If a record contains a picture, leave the picture out and copy everything else exactly.

# # # # # # #

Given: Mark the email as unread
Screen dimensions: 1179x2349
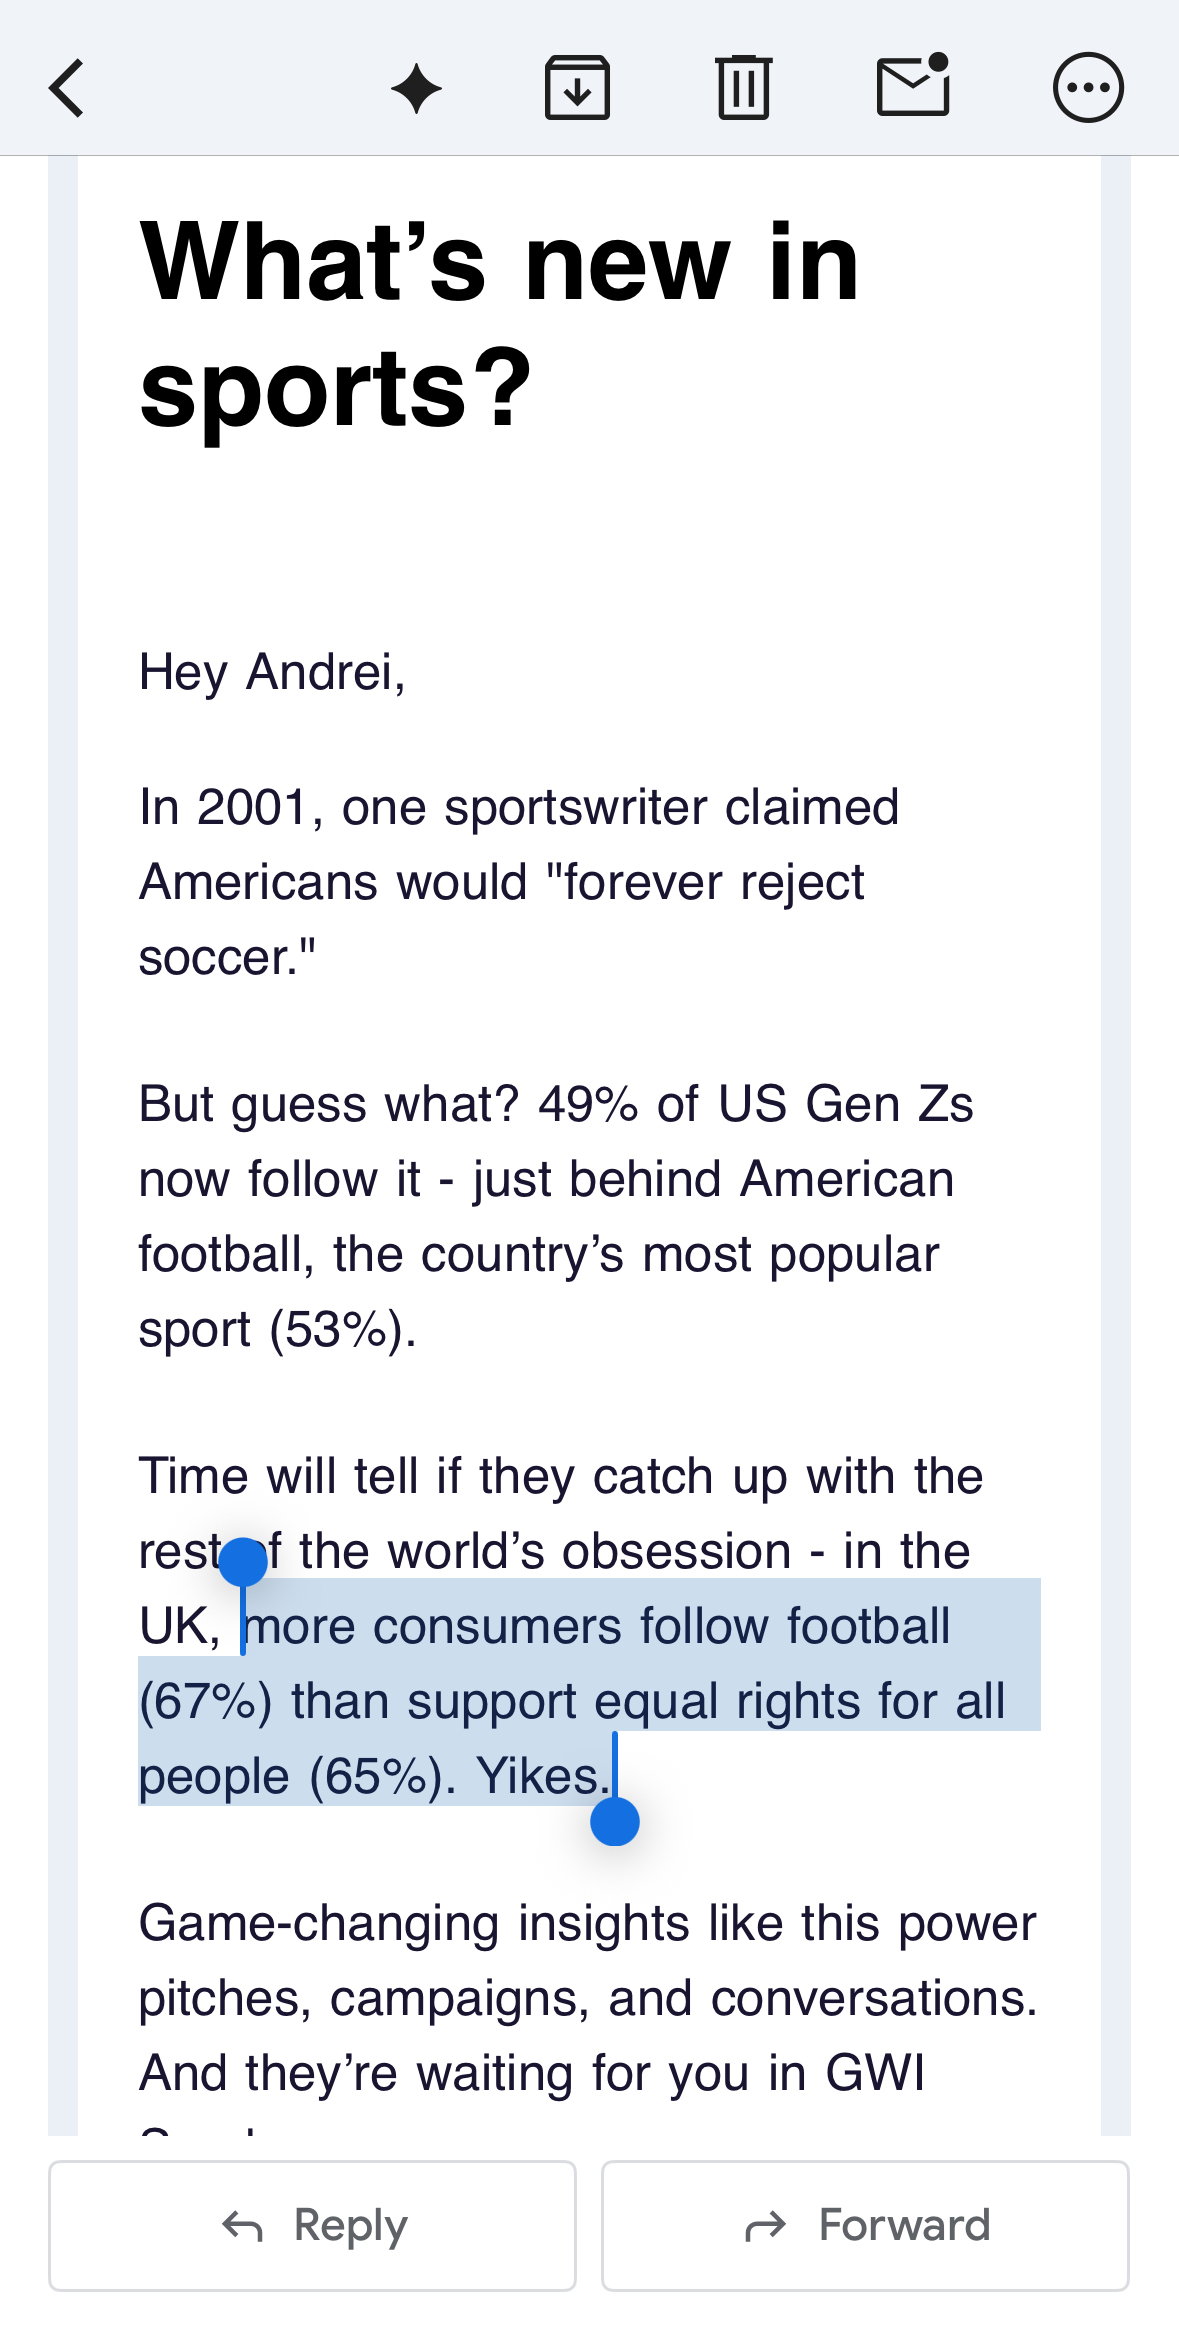Looking at the screenshot, I should [x=912, y=86].
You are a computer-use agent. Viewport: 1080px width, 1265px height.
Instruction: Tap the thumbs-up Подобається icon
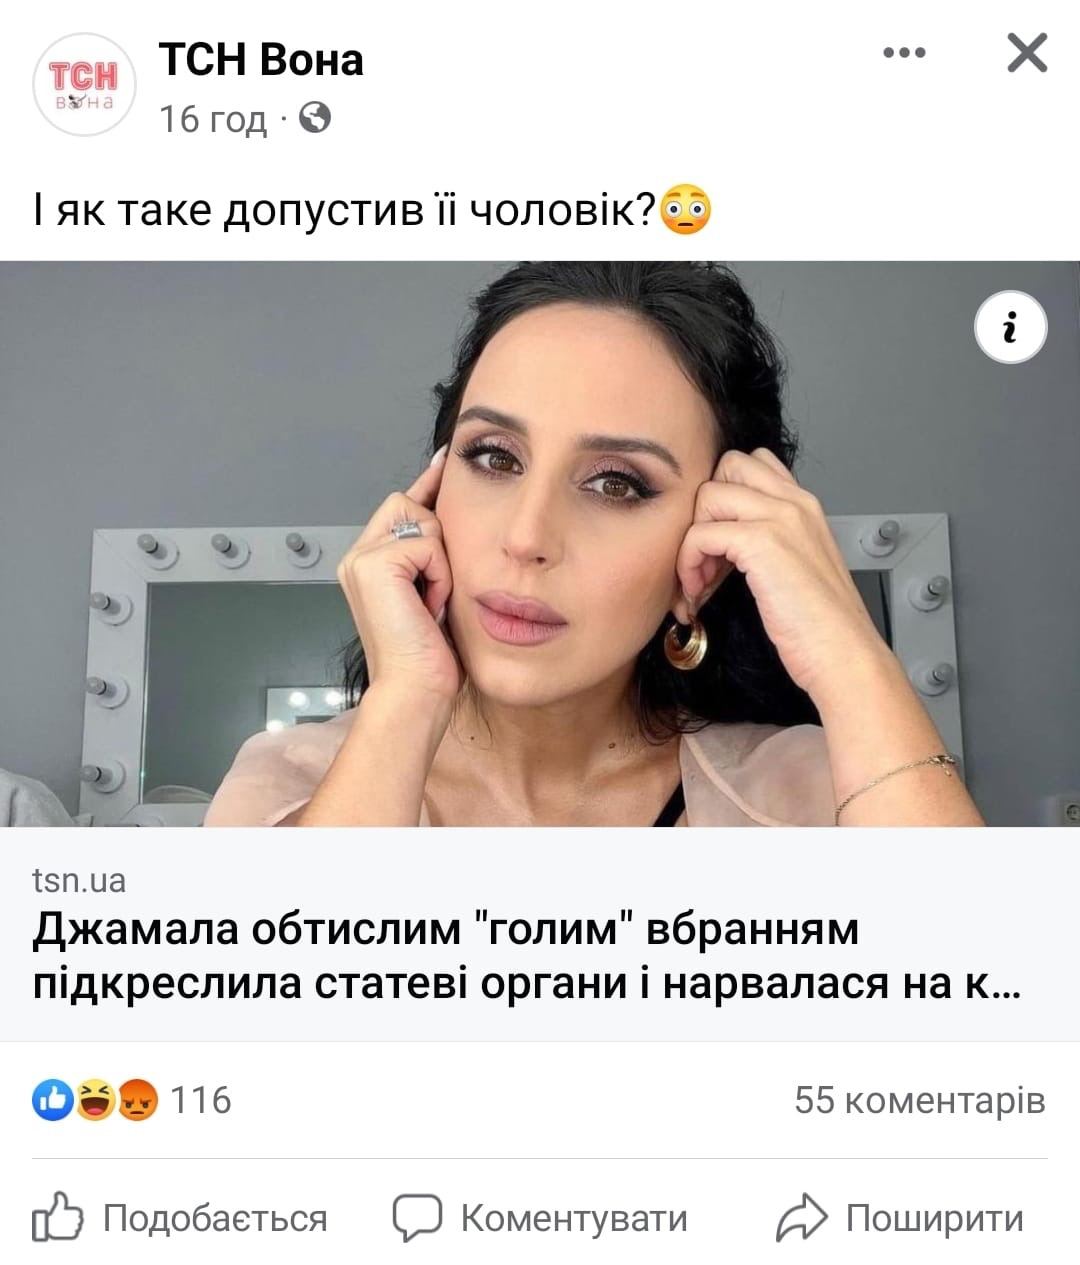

# # # # # # #

OUTPUT OF THE EXERCISE
Given: Mark the email as unread
Screen dimensions: 1179x2349
Looking at the screenshot, I should [x=912, y=86].
You are a computer-use agent. Viewport: 1080px width, 1265px height.
Instruction: Tap the thumbs-up Подобається icon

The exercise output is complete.